En fin, los tontos útiles y crédulos de todo pelaje siempre estarán ahí, viviendo felices en sus mundos paralelos.

Un saludo.

dani dijo...

Gran artículo, como todos. Muchas gracias por sus esfuerzos.

Amo del castillo dijo...

El problema de los tontos útiles es que suelen contagiar con su estulticia a más o menos gente que, a falta de algo más serio o digno que apoyar, hacen de palmeros y jalean sus estupideces. En fin, nadie dijo que el mundo tenía que ser un sitio agradable y, por desgracia, el número de tontos permanece inamovible o incluso aumenta.

Un saludo

Amo del castillo dijo...

Muy agradecido vos quedo, Sr. Dani

Un saludo y gracias por su comentario

el señor Lobo dijo...

Buenos días,

Muchas gracias, Amo del Castillo, por ese par de reseñas. Intentaré conseguir el de Kaufmann. El idioma de Shakespeare (Dios confunda a los ingleses -me permito tomarle prestada la expresión-) no es problema. Como tampoco lo son el tedesco o el italiano. Con el francés (maldito sea el enano corso -id-) solo tengo contacto durante el sexo (mucho mejor que hablarlo, por cierto). Pero está en la lista de próximos idiomas a aprender.
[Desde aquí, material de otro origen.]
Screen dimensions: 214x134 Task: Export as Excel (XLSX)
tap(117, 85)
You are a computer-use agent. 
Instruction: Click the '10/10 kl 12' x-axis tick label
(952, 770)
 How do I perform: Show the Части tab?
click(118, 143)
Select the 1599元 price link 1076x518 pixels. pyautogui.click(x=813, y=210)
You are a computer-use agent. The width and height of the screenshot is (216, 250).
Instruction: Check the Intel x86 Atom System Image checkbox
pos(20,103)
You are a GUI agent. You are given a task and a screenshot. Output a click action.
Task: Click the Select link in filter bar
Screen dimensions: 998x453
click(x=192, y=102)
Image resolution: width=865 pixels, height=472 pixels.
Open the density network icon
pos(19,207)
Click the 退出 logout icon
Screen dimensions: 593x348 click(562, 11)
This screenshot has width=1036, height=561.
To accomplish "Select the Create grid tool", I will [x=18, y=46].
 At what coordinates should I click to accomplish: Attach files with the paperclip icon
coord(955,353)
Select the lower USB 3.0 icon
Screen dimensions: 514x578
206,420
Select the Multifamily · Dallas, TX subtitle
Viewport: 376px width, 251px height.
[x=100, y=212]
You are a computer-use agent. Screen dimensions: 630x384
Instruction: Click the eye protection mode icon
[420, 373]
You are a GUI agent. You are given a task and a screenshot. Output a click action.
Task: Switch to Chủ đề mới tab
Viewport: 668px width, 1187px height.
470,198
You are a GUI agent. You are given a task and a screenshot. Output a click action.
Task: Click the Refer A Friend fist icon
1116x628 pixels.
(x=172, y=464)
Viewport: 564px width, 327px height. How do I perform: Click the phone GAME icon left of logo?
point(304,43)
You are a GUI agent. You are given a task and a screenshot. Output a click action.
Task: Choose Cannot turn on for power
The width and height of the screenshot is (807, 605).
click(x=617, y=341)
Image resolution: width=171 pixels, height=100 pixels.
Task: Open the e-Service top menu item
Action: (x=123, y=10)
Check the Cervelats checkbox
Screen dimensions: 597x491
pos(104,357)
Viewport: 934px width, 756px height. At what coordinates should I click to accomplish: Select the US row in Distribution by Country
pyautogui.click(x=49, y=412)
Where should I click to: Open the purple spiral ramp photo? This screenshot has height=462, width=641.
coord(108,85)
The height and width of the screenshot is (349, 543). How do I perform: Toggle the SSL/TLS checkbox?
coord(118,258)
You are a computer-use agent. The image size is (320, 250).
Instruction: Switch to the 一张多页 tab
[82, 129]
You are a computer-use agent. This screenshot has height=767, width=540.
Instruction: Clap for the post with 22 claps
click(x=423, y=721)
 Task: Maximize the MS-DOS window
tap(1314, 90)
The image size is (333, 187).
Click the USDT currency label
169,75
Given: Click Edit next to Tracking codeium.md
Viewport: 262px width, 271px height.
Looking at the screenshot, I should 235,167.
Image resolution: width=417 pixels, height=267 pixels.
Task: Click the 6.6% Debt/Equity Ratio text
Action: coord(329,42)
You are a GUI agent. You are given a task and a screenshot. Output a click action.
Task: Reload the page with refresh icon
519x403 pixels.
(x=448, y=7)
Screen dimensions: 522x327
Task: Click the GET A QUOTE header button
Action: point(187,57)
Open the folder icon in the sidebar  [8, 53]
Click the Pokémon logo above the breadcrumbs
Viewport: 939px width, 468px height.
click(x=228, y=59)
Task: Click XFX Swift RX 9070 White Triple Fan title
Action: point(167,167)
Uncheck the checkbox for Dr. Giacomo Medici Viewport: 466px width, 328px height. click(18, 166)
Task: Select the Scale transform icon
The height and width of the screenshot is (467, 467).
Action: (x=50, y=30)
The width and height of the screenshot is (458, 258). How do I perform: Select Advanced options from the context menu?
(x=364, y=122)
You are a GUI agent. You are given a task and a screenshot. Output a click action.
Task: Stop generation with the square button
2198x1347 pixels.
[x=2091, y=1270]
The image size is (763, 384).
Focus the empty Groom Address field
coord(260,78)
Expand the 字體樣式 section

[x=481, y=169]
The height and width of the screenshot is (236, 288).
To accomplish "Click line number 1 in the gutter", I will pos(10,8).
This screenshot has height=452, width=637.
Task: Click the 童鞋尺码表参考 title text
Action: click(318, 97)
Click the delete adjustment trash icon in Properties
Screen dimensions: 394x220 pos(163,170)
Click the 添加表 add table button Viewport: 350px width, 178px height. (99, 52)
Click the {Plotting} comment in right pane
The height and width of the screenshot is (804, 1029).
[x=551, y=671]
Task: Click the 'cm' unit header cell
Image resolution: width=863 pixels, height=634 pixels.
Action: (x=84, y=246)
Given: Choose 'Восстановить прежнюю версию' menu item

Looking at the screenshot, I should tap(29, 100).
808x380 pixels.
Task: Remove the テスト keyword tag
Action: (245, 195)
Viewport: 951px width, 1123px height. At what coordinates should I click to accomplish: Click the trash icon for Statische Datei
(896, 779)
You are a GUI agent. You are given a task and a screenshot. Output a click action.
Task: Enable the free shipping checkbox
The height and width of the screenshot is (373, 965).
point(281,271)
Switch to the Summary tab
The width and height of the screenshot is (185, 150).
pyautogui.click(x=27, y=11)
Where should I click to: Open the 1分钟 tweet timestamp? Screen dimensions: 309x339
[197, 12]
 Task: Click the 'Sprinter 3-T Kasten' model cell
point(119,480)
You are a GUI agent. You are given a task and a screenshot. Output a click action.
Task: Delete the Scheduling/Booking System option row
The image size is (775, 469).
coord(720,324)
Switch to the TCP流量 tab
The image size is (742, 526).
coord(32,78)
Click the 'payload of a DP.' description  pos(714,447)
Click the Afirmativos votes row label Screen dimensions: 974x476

Foros de la Segunda Guerra Mundial solo conozco el del foro militar gerneral y el del foro portierramaryaire. Si hay alguno más, lo desconozco. Dígame la dirección web y lo visitaré sin duda.

Muchas gracias y un saludo.

Ismael dijo...

Excelentes artículos.

Nunca habría pensado que en esta linea de fortificaciones se recurriera a tanta solución que recuerda a los antiguos fuertes, incluso a los castillos medievales.

Un Saludo.

Amo del castillo dijo...

A ese es foro es al que me refería, Sr. Lobo. Que yo sepa no hay ningún otro más.

Un saludo

Amo del castillo dijo...

No se extrañe, Sr. Ismael. Al cabo, hoy día seguimos usando fosos y abrojos. Por lo demás, me alegro que haya sido de su interés.